Written request:
Starting with the line containing "The image size is (750, 674)." and going on through the line containing "Looking at the screenshot, I should click(172, 427).", rewrite the entries below as a numbered list with blank lines omitted.

## start Dataset content

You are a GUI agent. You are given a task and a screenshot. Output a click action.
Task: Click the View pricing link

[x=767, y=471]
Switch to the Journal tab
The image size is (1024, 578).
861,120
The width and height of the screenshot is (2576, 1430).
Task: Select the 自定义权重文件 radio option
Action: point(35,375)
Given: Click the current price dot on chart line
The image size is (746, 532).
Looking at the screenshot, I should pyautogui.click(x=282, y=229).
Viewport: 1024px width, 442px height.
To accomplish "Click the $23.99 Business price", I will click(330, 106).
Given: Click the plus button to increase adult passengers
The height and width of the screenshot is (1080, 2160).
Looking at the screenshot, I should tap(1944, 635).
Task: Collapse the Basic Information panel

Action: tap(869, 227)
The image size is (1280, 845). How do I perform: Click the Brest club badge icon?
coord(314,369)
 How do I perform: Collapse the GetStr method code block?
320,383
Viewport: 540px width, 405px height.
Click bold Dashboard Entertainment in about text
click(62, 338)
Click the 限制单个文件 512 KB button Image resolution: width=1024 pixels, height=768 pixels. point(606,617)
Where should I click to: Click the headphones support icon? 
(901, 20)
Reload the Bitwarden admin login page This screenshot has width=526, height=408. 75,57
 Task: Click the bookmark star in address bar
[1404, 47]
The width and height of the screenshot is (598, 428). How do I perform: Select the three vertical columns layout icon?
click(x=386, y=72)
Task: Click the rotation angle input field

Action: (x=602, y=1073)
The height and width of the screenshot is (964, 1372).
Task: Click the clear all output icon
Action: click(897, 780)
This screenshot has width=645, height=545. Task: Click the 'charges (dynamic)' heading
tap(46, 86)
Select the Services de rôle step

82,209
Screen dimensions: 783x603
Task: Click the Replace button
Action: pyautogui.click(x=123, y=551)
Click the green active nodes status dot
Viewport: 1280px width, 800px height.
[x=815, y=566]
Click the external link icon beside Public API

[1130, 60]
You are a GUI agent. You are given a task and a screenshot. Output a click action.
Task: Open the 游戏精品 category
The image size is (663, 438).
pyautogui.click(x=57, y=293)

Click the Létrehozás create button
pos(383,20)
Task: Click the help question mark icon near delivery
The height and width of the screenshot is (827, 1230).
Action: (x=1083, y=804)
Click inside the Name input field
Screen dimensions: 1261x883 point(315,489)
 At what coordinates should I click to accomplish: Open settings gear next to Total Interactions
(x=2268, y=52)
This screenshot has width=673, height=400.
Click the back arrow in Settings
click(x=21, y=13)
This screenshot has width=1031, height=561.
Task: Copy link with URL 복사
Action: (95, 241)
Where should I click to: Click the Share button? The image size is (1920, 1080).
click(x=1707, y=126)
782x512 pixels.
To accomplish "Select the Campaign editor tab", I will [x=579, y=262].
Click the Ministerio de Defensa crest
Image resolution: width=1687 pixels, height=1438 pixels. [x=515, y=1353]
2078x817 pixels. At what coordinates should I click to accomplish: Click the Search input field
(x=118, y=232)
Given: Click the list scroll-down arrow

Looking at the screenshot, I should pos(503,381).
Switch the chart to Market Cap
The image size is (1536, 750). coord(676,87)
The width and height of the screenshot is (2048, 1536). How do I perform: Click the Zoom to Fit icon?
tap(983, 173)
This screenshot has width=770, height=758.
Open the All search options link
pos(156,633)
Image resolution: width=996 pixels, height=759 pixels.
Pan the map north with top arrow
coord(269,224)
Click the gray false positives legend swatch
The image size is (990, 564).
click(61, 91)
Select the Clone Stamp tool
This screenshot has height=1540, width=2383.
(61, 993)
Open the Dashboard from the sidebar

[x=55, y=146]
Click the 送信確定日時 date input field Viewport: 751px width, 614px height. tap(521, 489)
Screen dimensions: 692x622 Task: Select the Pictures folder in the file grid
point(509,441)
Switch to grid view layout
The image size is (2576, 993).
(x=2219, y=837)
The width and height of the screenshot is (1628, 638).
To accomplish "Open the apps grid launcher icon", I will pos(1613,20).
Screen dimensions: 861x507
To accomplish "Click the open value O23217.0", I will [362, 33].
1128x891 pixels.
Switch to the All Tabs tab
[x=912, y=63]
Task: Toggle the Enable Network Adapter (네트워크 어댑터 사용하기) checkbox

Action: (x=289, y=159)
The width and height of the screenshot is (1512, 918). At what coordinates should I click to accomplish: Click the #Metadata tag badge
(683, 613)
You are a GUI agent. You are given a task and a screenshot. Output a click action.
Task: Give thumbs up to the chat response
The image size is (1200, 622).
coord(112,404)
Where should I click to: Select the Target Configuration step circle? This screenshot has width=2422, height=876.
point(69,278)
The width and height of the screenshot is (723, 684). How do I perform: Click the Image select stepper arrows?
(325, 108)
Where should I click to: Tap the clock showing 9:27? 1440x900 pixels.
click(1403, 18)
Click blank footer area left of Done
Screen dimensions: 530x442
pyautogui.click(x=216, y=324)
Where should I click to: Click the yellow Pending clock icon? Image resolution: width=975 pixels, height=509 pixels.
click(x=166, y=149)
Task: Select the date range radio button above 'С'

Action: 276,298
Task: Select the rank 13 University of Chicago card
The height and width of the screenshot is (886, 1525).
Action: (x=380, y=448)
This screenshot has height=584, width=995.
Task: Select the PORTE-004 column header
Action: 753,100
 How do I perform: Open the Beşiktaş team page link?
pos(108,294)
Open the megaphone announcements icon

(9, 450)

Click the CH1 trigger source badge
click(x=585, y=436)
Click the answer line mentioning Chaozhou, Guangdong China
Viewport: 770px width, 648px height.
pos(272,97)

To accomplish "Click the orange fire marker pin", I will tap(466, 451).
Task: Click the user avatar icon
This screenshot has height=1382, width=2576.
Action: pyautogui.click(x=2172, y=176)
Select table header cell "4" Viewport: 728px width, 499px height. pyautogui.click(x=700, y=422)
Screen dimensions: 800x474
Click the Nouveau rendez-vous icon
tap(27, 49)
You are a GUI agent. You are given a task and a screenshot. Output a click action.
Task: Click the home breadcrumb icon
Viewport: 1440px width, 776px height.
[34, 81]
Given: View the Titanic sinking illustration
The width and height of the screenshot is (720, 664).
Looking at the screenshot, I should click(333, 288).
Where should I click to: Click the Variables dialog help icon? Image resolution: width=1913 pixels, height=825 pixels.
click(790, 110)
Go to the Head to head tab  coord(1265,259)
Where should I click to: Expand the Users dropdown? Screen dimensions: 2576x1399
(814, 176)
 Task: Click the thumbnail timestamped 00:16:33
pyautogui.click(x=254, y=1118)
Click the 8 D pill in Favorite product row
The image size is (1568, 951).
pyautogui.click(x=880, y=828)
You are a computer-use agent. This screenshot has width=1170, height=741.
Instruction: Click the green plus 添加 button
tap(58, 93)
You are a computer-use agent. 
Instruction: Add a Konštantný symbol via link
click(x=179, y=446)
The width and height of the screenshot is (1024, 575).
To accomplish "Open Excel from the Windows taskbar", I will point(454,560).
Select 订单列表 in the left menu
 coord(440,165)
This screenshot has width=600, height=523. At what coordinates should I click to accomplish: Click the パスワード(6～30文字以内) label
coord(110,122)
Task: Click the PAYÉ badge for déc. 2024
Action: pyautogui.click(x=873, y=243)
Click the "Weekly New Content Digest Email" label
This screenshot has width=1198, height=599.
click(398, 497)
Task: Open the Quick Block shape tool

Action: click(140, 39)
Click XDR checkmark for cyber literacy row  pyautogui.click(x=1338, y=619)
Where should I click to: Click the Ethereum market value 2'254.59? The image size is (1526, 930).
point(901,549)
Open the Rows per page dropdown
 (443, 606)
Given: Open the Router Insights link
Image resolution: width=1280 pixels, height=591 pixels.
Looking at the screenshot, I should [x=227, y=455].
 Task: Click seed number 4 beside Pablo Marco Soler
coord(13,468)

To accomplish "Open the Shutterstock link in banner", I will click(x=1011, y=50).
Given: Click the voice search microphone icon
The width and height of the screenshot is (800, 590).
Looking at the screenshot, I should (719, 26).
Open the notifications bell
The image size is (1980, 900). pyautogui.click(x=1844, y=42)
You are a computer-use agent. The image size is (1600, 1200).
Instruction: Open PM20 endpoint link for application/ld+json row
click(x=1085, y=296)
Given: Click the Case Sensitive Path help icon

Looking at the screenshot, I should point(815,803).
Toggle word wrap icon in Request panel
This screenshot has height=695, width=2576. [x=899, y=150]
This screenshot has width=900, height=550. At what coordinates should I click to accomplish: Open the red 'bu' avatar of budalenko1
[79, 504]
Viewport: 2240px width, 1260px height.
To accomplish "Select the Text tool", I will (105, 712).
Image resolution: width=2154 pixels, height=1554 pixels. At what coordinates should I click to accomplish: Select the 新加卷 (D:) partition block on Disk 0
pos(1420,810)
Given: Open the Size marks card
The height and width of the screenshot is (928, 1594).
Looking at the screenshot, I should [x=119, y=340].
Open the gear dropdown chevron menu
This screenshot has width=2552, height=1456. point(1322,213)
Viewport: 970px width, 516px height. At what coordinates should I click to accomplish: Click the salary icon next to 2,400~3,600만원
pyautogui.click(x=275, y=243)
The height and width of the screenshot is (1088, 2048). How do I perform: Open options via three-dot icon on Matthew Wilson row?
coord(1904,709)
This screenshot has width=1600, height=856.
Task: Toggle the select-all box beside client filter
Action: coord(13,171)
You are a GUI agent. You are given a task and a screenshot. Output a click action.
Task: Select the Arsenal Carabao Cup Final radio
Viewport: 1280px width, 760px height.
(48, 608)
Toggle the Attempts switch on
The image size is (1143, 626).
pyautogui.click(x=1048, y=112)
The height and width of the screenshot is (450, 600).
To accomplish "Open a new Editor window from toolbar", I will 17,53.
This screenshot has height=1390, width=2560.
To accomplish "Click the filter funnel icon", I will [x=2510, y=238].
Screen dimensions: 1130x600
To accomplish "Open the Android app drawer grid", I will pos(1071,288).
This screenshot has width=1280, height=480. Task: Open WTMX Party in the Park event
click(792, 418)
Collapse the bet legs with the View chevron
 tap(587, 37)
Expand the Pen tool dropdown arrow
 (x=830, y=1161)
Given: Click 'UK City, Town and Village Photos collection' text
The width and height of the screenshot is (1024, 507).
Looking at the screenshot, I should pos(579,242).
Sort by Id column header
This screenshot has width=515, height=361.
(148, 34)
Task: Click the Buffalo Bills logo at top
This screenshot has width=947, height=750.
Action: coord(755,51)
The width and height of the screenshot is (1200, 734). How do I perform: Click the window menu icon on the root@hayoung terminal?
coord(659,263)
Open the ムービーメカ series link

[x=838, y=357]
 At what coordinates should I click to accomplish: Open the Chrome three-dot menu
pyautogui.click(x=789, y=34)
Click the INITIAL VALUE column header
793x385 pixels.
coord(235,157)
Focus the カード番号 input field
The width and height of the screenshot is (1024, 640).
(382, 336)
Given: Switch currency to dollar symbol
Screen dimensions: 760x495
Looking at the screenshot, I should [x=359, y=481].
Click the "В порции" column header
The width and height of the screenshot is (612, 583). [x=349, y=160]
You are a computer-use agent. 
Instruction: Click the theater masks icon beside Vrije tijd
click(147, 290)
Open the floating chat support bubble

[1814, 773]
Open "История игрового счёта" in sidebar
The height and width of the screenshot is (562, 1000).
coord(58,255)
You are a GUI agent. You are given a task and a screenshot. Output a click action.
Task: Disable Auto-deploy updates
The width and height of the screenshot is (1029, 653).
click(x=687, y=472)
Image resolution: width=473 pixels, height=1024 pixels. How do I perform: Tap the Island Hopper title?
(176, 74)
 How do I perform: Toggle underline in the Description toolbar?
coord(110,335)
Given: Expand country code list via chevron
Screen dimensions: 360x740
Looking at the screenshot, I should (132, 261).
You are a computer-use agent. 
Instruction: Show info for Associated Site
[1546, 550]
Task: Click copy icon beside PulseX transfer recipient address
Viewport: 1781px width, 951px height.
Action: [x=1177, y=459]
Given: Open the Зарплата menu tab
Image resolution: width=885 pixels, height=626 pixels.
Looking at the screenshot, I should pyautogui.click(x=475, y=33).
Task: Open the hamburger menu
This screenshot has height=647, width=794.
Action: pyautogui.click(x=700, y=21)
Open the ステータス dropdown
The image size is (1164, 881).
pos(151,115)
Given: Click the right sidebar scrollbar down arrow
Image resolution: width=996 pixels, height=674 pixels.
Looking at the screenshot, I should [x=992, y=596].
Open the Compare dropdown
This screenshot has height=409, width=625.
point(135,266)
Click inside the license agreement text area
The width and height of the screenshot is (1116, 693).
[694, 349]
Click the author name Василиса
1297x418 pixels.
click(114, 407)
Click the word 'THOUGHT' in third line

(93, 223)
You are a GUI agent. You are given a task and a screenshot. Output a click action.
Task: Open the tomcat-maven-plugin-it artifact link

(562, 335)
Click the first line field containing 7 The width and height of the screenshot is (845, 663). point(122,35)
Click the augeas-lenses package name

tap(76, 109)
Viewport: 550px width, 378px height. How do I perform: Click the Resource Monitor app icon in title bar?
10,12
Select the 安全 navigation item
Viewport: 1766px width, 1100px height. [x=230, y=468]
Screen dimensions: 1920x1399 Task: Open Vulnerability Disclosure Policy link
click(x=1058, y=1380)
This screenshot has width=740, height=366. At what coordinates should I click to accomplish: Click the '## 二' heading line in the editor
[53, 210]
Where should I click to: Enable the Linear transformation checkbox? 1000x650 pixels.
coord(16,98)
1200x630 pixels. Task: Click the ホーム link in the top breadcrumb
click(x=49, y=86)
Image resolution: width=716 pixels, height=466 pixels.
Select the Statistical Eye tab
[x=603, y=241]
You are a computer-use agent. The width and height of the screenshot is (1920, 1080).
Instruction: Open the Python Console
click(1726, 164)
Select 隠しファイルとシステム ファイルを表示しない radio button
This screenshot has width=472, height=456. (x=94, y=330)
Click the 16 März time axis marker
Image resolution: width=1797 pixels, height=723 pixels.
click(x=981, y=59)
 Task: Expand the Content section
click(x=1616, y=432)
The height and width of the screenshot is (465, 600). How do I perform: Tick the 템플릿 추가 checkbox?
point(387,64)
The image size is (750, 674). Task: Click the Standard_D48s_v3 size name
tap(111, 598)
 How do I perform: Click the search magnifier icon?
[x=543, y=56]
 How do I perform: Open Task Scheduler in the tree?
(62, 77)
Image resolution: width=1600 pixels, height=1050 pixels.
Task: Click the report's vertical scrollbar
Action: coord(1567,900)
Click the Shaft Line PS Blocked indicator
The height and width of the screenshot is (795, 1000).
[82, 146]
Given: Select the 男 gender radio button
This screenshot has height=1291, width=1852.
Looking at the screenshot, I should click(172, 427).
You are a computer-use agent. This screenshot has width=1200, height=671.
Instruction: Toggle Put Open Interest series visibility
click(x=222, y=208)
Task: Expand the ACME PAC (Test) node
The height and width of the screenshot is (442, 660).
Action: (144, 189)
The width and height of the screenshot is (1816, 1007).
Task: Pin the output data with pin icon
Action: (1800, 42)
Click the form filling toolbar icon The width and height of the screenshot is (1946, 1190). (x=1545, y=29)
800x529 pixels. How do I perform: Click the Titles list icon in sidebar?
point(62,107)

## end Dataset content

The solution:
1. The image size is (750, 674). Task: Click the Standard_D48s_v3 size name
2. tap(111, 598)
3.  How do I perform: Click the search magnifier icon?
4. [x=543, y=56]
5.  How do I perform: Open Task Scheduler in the tree?
6. (62, 77)
7. Image resolution: width=1600 pixels, height=1050 pixels.
8. Task: Click the report's vertical scrollbar
9. Action: coord(1567,900)
10. Click the Shaft Line PS Blocked indicator
11. The height and width of the screenshot is (795, 1000).
12. [82, 146]
13. Given: Select the 男 gender radio button
14. This screenshot has height=1291, width=1852.
15. Looking at the screenshot, I should click(172, 427).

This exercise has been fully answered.